Silencing the Risk, Not the Whistle: A Semi-automated Text Sanitization Tool for Mitigating the Risk of Whistleblower Re-Identification
Dimitri Staufer, Frank Pallas, Bettina Berendt
TL;DR
This work tackles the risk of re-identification in whistleblower disclosures by introducing a semi-automated text sanitization tool that actively involves the whistleblower in risk assessment. The pipeline combines risk-aware anonymization operations (Generalization, Perturbation, Suppression) with an LLM-based paraphrase layer to produce coherent, style-neutral text, guided by an in-document Level of Concern. Empirical evaluations on IMDb62 for authorship attribution and on European Court of Human Rights cases (TAB) plus real whistleblower excerpts demonstrate substantial risk reduction (e.g., Authorship Attribution accuracy dropping from ~98.8% to ~31.2% with an XL model) while preserving a meaningful portion of semantic content (up to ~73%). The work advances practical, interactive anonymization for high-stakes disclosures and highlights future needs for human-in-the-loop validation, bias mitigation, and awareness tooling to balance protection with utility and legal considerations.
Abstract
Whistleblowing is essential for ensuring transparency and accountability in both public and private sectors. However, (potential) whistleblowers often fear or face retaliation, even when reporting anonymously. The specific content of their disclosures and their distinct writing style may re-identify them as the source. Legal measures, such as the EU WBD, are limited in their scope and effectiveness. Therefore, computational methods to prevent re-identification are important complementary tools for encouraging whistleblowers to come forward. However, current text sanitization tools follow a one-size-fits-all approach and take an overly limited view of anonymity. They aim to mitigate identification risk by replacing typical high-risk words (such as person names and other NE labels) and combinations thereof with placeholders. Such an approach, however, is inadequate for the whistleblowing scenario since it neglects further re-identification potential in textual features, including writing style. Therefore, we propose, implement, and evaluate a novel classification and mitigation strategy for rewriting texts that involves the whistleblower in the assessment of the risk and utility.

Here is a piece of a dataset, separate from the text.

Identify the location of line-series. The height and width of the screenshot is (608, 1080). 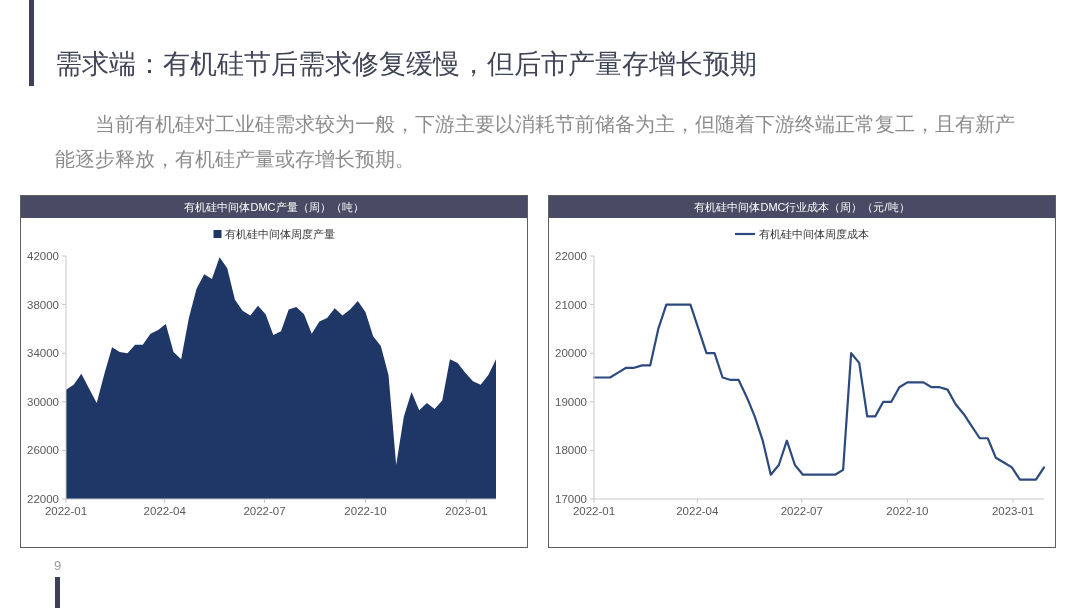
(819, 392).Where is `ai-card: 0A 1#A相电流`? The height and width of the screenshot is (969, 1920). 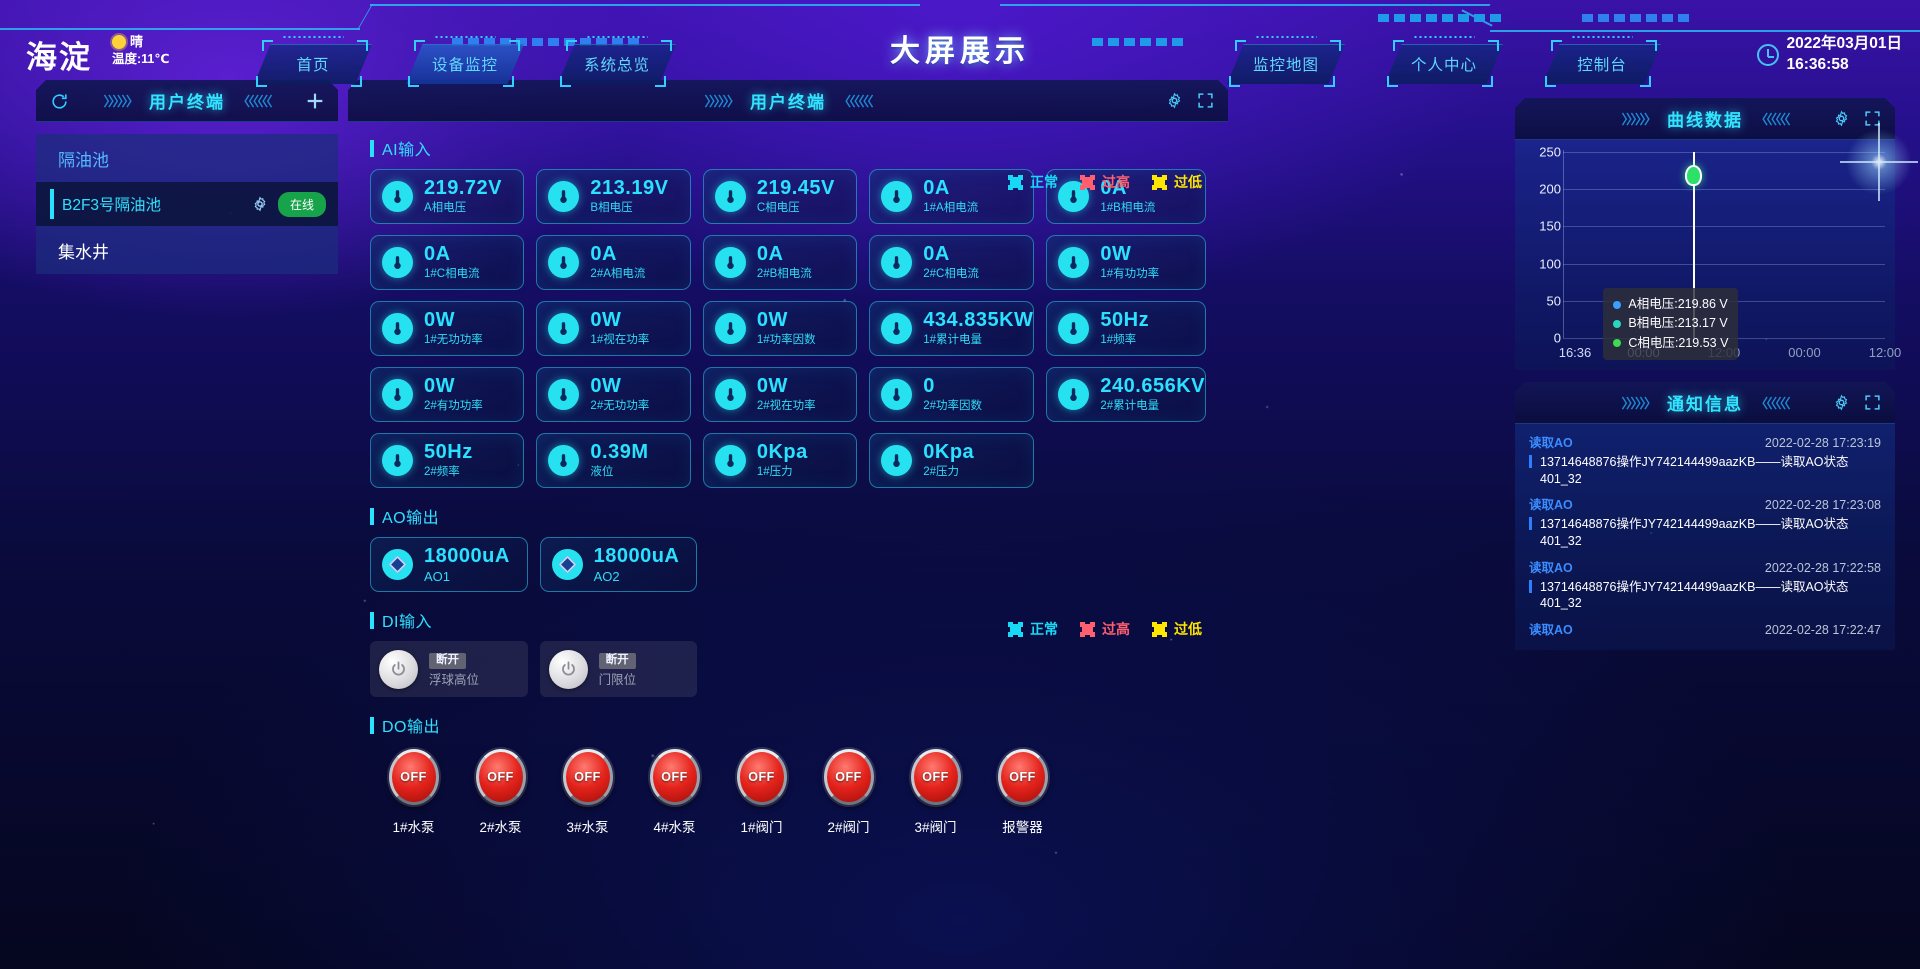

Our prototypical tool semi-automatically evaluates risk at the word/term level and applies risk-adapted anonymization techniques to produce a grammatically disjointed yet appropriately sanitized text. We then use a LLM that we fine-tuned for paraphrasing to render this text coherent and style-neutral. We evaluate our tool's effectiveness using court cases from the ECHR and excerpts from a real-world whistleblower testimony and measure the protection against authorship attribution (AA) attacks and utility loss statistically using the popular IMDb62 movie reviews dataset. Our method can significantly reduce AA accuracy from 98.81% to 31.22%, while preserving up to 73.1% of the original content's semantics.